= Источник =
Радостно и смешно вспоминать свои первые впечатления от Окленда, города, что из невнушительного списка городов маленькой Новой Зеландии был выбран нами исключительно из практических соображений – самый крупный, самый многонаселенный, а значит, с поиском работы проблем должно быть меньше. Радостно, потому что воспоминания эти самые светлые, тёплые, эмоциональные; смешно от их необъективности, поверхностности, наивности.
В Новой Зеландии нас никто не ждал, никто не подыскивал нам загодя уютное дешевое жильё, не договаривался насчет работы или хотя бы подработки, у нас не было в Окленде ни одного знакомого или на худой конец знакомого знакомого, а про количество привезенных с собой денег даже вспоминать смешно – с такими средствами не только на постоянное место жительства, но в двухнедельный отпуск не отправляются. Прибавить ко всему перечисленному наши подозрительные специальности – Дима филолог английского языка, а я русского, вот вам и лучший наш портрет - два молодых неразумных, но поразительно упрямых авантюриста, первый из которых отправился на край света за детской мечтой, вторая - за первым.
Честно говоря, мне и самой верится с трудом, но несмотря на количество выплаканных слёз, бессонных ночей и казавшихся неразрешимыми ситуаций, я до сих пор всерьёз так ни разу и не пожалела о том, что оказалась в Новой Зеландии. Не потому, что, как впоследствии выяснилось, тут комфортнее, теплее, лучше зарплата, качественнее условия жизни и супруг мой, устроившийся в итоге на работу своей мечты, наконец-то счастлив. Но потому, что о трудностях, как тех, что уже позади, так и тех, с которыми ещё предстоит столкнуться, не жалеют. У нас здесь по-прежнему много проблем, они появляются одна за другой ещё быстрее, чем успеваешь о них подумать. Не больше ли даже, кажется мне иногда, чем было там, в России, где по всем показателям так трудно и непросто жить?

= Задание A =
Продублируйте отрывок из текста об Окленде: начните со слов «В Новой Зеландии нас» и остановитесь после слов «- за первым.».
= Задание B =
Выпишите из текста об Окленде все испытания, перечисленные в предложении, которое начинается словами «Честно говоря».
= Задание C =
Напишите продолжение текста об Окленде, начиная сразу после его последнего предложения.
Строки — отдельный материал, с текстом об Окленде они не связаны.

= Предоставленные строки =
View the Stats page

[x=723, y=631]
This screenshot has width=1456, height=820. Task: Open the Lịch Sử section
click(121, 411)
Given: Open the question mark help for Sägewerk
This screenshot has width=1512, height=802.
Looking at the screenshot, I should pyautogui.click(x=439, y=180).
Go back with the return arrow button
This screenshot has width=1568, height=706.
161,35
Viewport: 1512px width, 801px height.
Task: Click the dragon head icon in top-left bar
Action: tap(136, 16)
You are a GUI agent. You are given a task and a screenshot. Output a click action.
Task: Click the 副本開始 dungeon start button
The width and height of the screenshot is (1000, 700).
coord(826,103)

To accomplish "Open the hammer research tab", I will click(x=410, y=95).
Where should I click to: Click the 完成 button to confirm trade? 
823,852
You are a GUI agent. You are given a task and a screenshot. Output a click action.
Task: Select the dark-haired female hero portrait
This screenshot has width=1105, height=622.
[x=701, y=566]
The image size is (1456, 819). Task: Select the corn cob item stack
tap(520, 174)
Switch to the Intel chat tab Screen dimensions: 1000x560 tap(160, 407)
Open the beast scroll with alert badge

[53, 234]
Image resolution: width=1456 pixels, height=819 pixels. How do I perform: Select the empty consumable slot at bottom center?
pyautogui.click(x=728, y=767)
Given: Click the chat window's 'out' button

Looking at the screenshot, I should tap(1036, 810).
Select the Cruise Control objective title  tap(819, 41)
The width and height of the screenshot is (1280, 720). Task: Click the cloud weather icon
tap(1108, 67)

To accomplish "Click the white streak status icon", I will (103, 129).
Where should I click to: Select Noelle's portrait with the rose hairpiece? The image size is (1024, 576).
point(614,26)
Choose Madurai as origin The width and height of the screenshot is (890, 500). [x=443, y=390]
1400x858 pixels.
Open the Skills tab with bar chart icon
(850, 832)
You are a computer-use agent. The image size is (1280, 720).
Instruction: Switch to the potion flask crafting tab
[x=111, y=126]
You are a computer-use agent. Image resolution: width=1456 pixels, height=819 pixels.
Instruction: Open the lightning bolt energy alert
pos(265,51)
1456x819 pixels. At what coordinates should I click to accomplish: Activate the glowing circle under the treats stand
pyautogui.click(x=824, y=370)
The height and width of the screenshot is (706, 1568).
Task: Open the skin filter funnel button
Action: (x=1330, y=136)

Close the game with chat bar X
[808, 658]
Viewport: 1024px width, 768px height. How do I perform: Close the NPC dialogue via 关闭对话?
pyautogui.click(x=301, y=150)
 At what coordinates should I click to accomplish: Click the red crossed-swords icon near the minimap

= Результат A =
В Новой Зеландии нас никто не ждал, никто не подыскивал нам загодя уютное дешевое жильё, не договаривался насчет работы или хотя бы подработки, у нас не было в Окленде ни одного знакомого или на худой конец знакомого знакомого, а про количество привезенных с собой денег даже вспоминать смешно – с такими средствами не только на постоянное место жительства, но в двухнедельный отпуск не отправляются. Прибавить ко всему перечисленному наши подозрительные специальности – Дима филолог английского языка, а я русского, вот вам и лучший наш портрет - два молодых неразумных, но поразительно упрямых авантюриста, первый из которых отправился на край света за детской мечтой, вторая - за первым.

= Результат B =
Выплаканные слёзы, бессонные ночи, казавшиеся неразрешимыми ситуации.

= Результат C =
Дома и стены помогают. Вне дома помоги себе сам. Мне представляется, что попав в чужую страну, я увидела себя, наконец, во всех подробностях, со всеми недостатками, комплексами, внутренними проблемами. Я увидела себя очень русской, очень высокомерной, несамостоятельной, трусливой и неуверенной в себе. И чтобы выжить со всем этим букетом характеристик в новой среде, которая по определению не моя, а потому ничего мне не должна, но которой я в свою очередь должна так много, чтобы хоть как-то её к себе расположить, нужно было начинать что-то с собой делать, как-то себя менять. Чем, находясь в Новой Зеландии вот уже год, продолжаю старательно и верю, не безрезультатно, заниматься.     
             
             

21 октября 2011 г.

Оскар-путешественник

По словам Оскара, родители вовсе не выбирали ему имя под предполагаемую профессию, также как и сам он, выбирая профессию, никаких ассоциаций с собственным именем не проводил. Но как удачно и многообещающе совпало, что свою деятельность решил он связать именно с киноиндустрией и из десятка казавшихся привлекательными творческих специальностей выбрал никакую другую, но профессию кинорежиссёра.
Оскару двадцать шесть лет, он колумбиец, в Окленд приехал десять месяцев назад. Первые полгода добросовестно отходил на курсы английского, где мы с ним и познакомились. По окончании курсов продлил себе визу, отправившись путешествовать вокруг Новой Зеландии, и вот совсем недавно снова вернулся в Окленд. Усталый, потрёпанный, небритый, с обросшими кудрями и совершенно без денег но, как и предполагалось, безумно довольный.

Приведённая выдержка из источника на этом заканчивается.